- Distinguished Alumni Service Award (1976)
- E. Ross Bartley Award (1973)
Joseph Amos Franklin was born in 1904 in Madison County, Indiana. He graduated from Indiana University in 1927 with a Bachelor of Science in business and immediately joined the University staff as an accountant and auditor. His outstanding abilities and dedication were clear very early. In the 1930s and early 1940s he served as chief accountant and assistant comptroller, and then as assistant treasurer. Beginning in 2935, Franklin directed supervision and planning of all University construction. During the federally assisted building boom of the 1930s he managed almost singlehandedly the many details for the burst of construction that brought the University out of its small-campus stature and paved the way for great things to come.
One of the pioneers in negotiating contractual relationships between universities and the federal government, Joe Franklin helped to establish the principle of overhead payments that assure that federal programs bear their share of both direct and indirect costs. He was a founding member of the Committee on Governmental Relations, an organization of business officers of major universities, and helped to plan the early moves toward decentralization of the University business function.
In 1946, Joe Franklin was named treasurer of the University and in 1948 he received the additional title of vice president. The quarter of a century from 1946 to his retirement in 1971, after which he continued to serve as fiscal counsel to the president, spanned four presidencies. During that important period he was a key administrator in the growth and development of Indiana University. The annual academic operating budget, which he administered with acuity and vision, grew from $7.1 million to $112.9 million; the value of the University's physical plan increased from $14.5 million to $382.8 million; and acreage on eight campuses expanded from 864 acres to 2,346 acres. These figures reflect a parallel growth in the stature of Indiana University to which Franklin's foresight and broad perspective contributed in significant and enduring ways. He never saw the business function as an end in itself, but as a means to facilitating the work of the faculty and opportunities for students.

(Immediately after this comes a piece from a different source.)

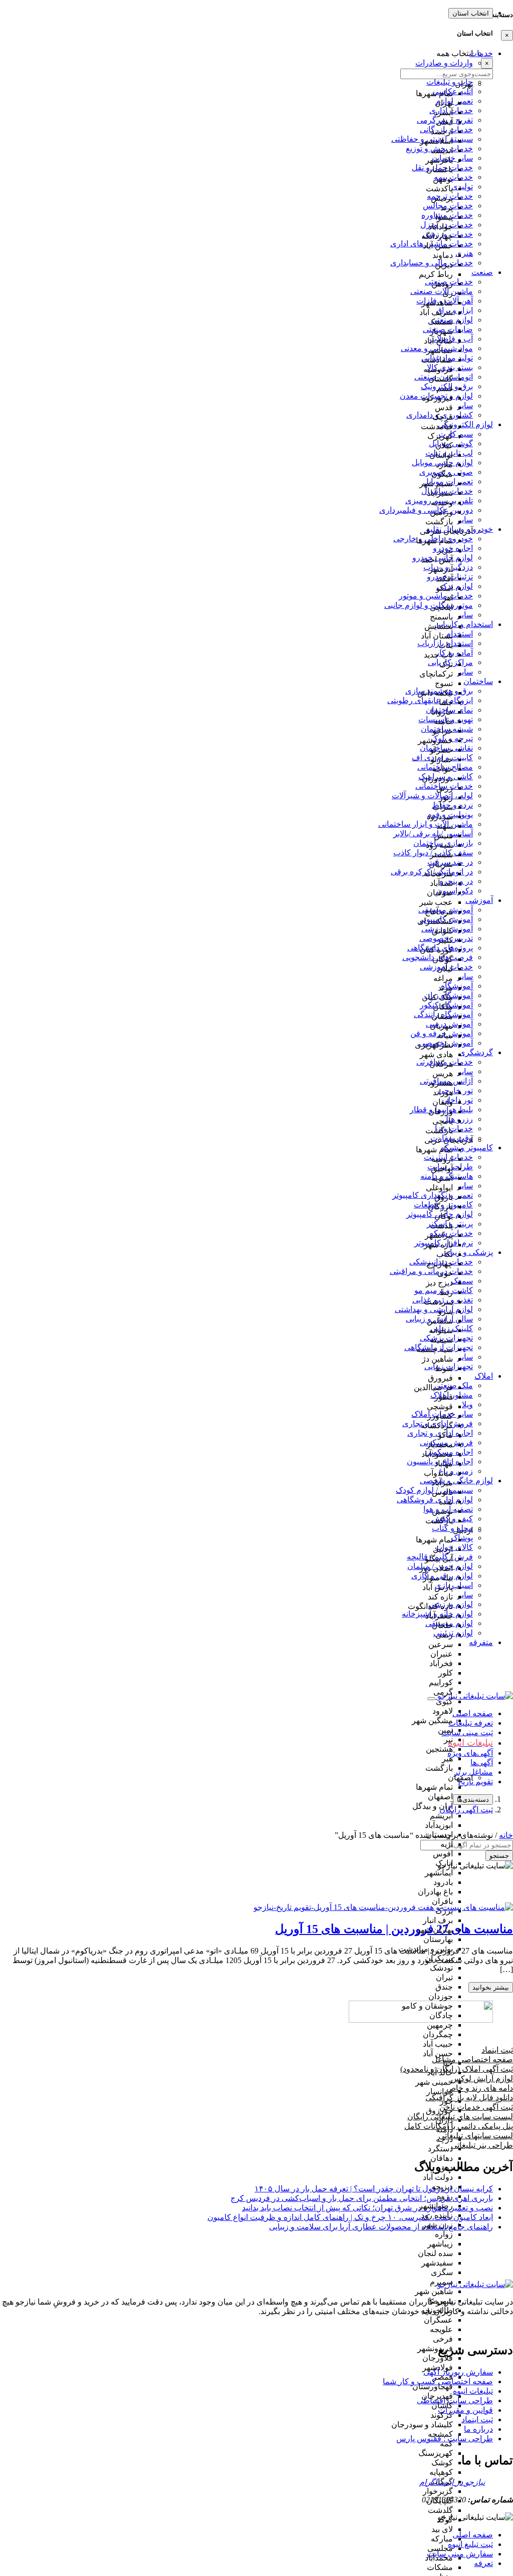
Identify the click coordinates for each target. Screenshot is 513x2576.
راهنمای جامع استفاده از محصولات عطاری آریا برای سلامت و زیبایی (381, 2226)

Recognition from his colleagues and contemporaries came in his election over the years to offices in state, regional, and national associations of business officers. A leader in civic affairs and worthy causes, Franklin was also a life member of the James Whitcomb Riley Memorial Association and represented the University on national and state organizations for the promotion of higher education and research. Among other honors, he received in 1973 the E. Ross Bartley Award for outstanding administrative service to Indiana University, and in 1976 the Distinguished Alumni Award.